Alcohol-related liver disease (ALD) is a major cause of liver-related death worldwide, yet understanding of the three key pathological features of the disease—fibrosis, inflammation and steatosis—remains incomplete. Here, we present a paired liver–plasma proteomics approach to infer molecular pathophysiology and to explore the diagnostic and prognostic capability of plasma proteomics in 596 individuals (137 controls and 459 individuals with ALD), 360 of whom had biopsy-based histological assessment. We analyzed all plasma samples and 79 liver biopsies using a mass spectrometry (MS)-based proteomics workflow with short gradient times and an enhanced, data-independent acquisition scheme in only 3 weeks of measurement time. In plasma and liver biopsy tissues, metabolic functions were downregulated whereas fibrosis-associated signaling and immune responses were upregulated. Machine learning models identified proteomics biomarker panels that detected significant fibrosis (receiver operating characteristic–area under the curve (ROC–AUC), 0.92, accuracy, 0.82) and mild inflammation (ROC–AUC, 0.87, accuracy, 0.79) more accurately than existing clinical assays (DeLong’s test, P < 0.05). These biomarker panels were found to be accurate in prediction of future liver-related events and all-cause mortality, with a Harrell’s C-index of 0.90 and 0.79, respectively. An independent validation cohort reproduced the diagnostic model performance, laying the foundation for routine MS-based liver disease testing.
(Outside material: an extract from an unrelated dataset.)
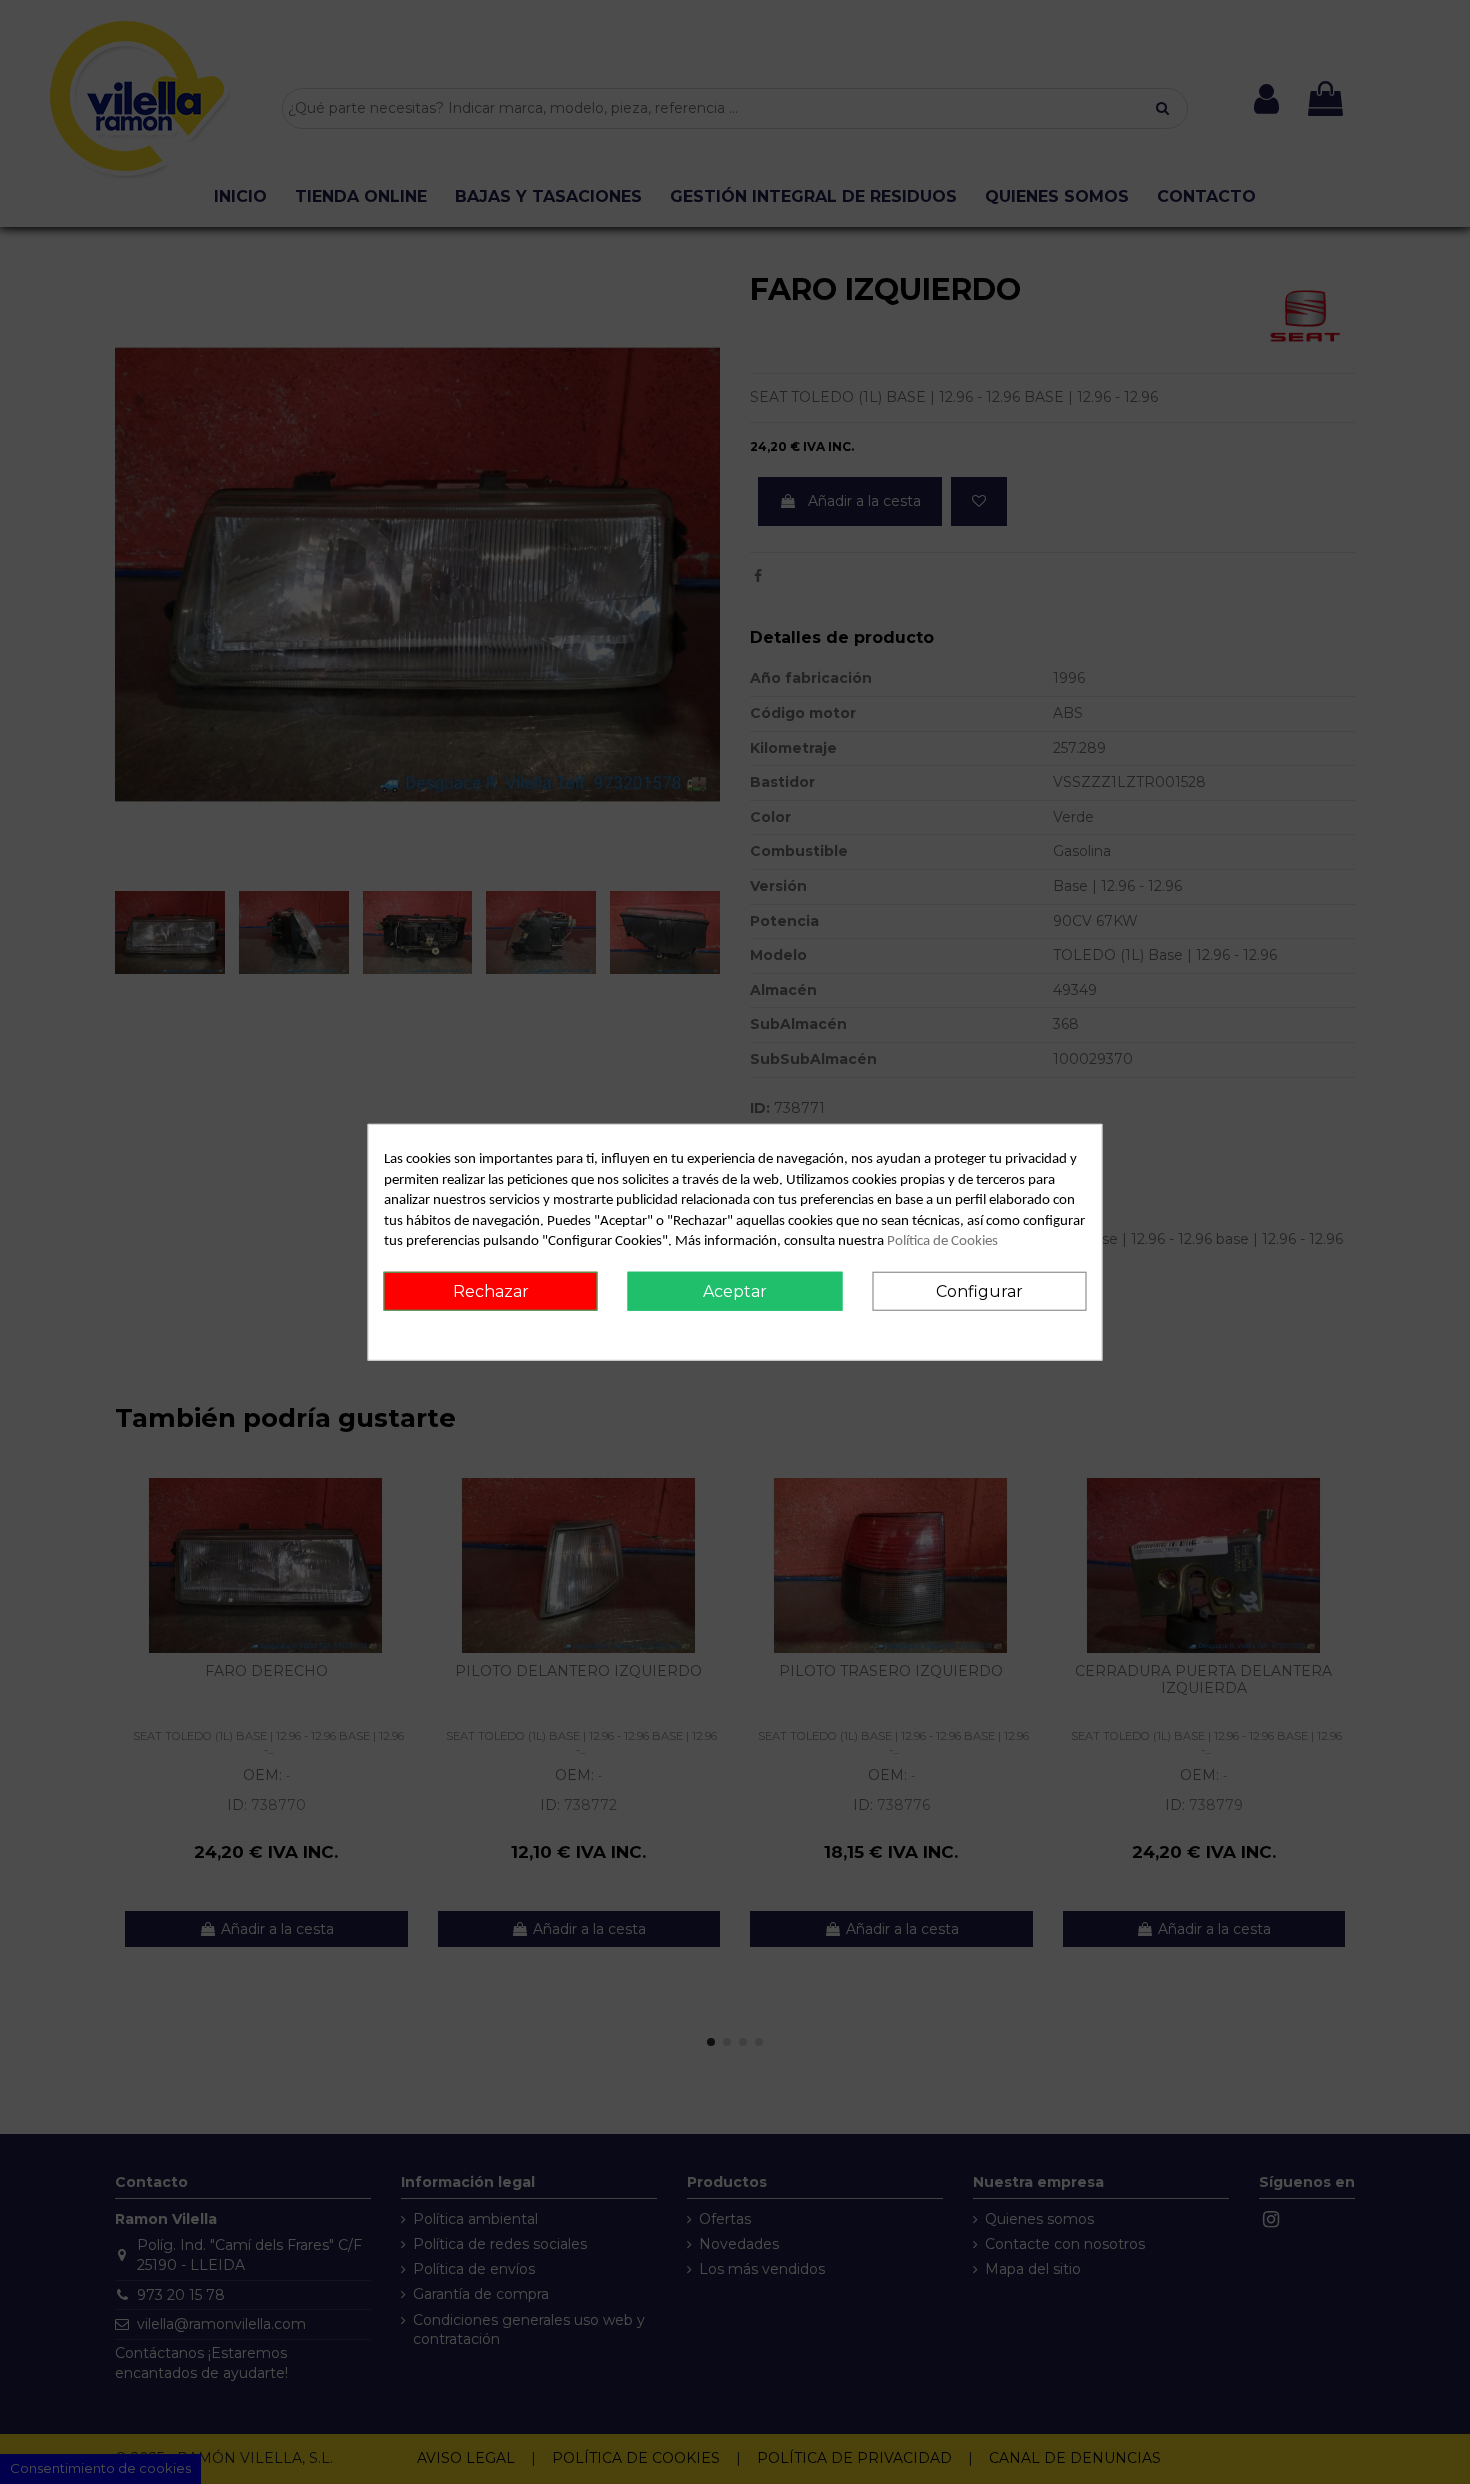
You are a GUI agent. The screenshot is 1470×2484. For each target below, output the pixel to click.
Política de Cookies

酒精相关性肝病 (ALD) 是全世界肝脏相关死亡的主要原因，但对该疾病的三个关键病理特征——纤维化、炎症和脂肪变性——的了解仍不完整。在这里，我们提出了一种配对的肝脏-血浆蛋白质组学方法来推断分子病理生理学，并探索血浆蛋白质组学在 596 名个体（137 名对照者和 459 名 ALD 患者）中的诊断和预后能力，其中 360 名进行了基于活检的组织学评估。我们使用基于质谱 (MS) 的蛋白质组学工作流程分析了所有血浆样本和 79 个肝脏活检样本，该工作流程具有较短的梯度时间和增强的数据独立采集方案，仅用了 3 周的测量时间。在血浆和肝活检组织中，代谢功能下调，而纤维化相关信号和免疫反应上调。机器学习模型确定了蛋白质组学生物标志物面板，这些面板比现有的更准确地检测到显着纤维化（接受者操作特征 - 曲线下面积 (ROC–AUC)，0.92，准确性，0.82）和轻度炎症（ROC–AUC，0.87，准确性，0.79）临床试验（德龙试验，P  < 0.05）。发现这些生物标志物组合可准确预测未来肝脏相关事件和全因死亡率，Harrell 的C指数分别为 0.90 和 0.79。一个独立的验证队列重现了诊断模型的性能，为基于 MS 的常规肝病检测奠定了基础。